Records provided below:

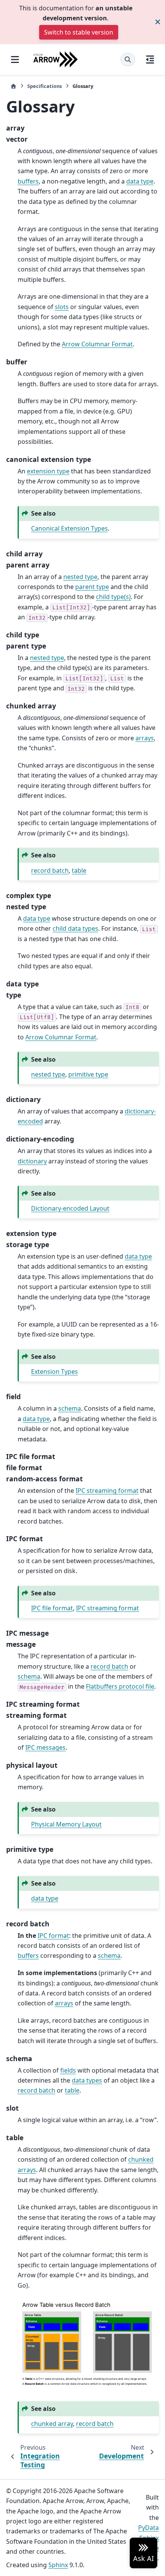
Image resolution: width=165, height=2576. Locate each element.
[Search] (127, 59)
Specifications (44, 86)
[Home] (13, 86)
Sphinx (58, 2565)
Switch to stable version (78, 32)
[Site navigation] (15, 59)
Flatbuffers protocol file (120, 1686)
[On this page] (150, 59)
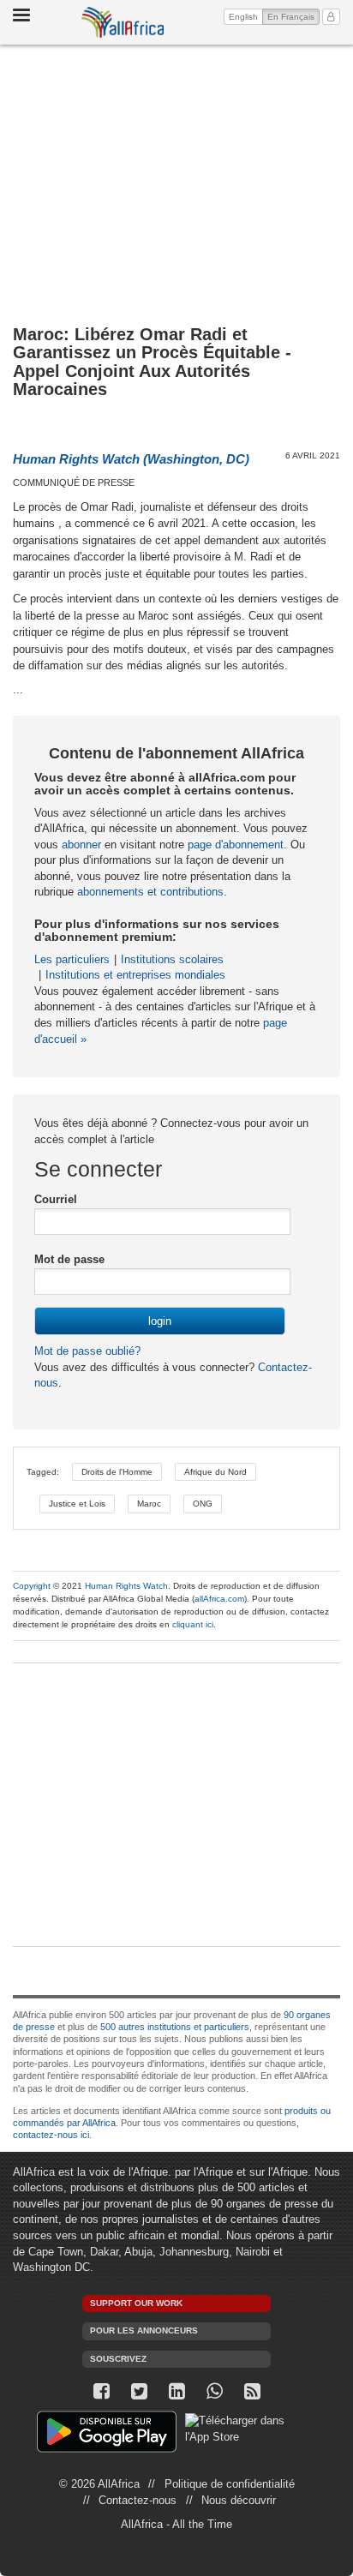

End of Records provided.

» **Problem statement**: Copy each entry exactly as written. Pictures do not belong in the copy.

» **Your response**:
Image resolution: width=165, height=2576. Locate each element.
[Search] (127, 59)
Specifications (44, 86)
[Home] (13, 86)
Sphinx (58, 2565)
Switch to stable version (78, 32)
[Site navigation] (15, 59)
Flatbuffers protocol file (120, 1686)
[On this page] (150, 59)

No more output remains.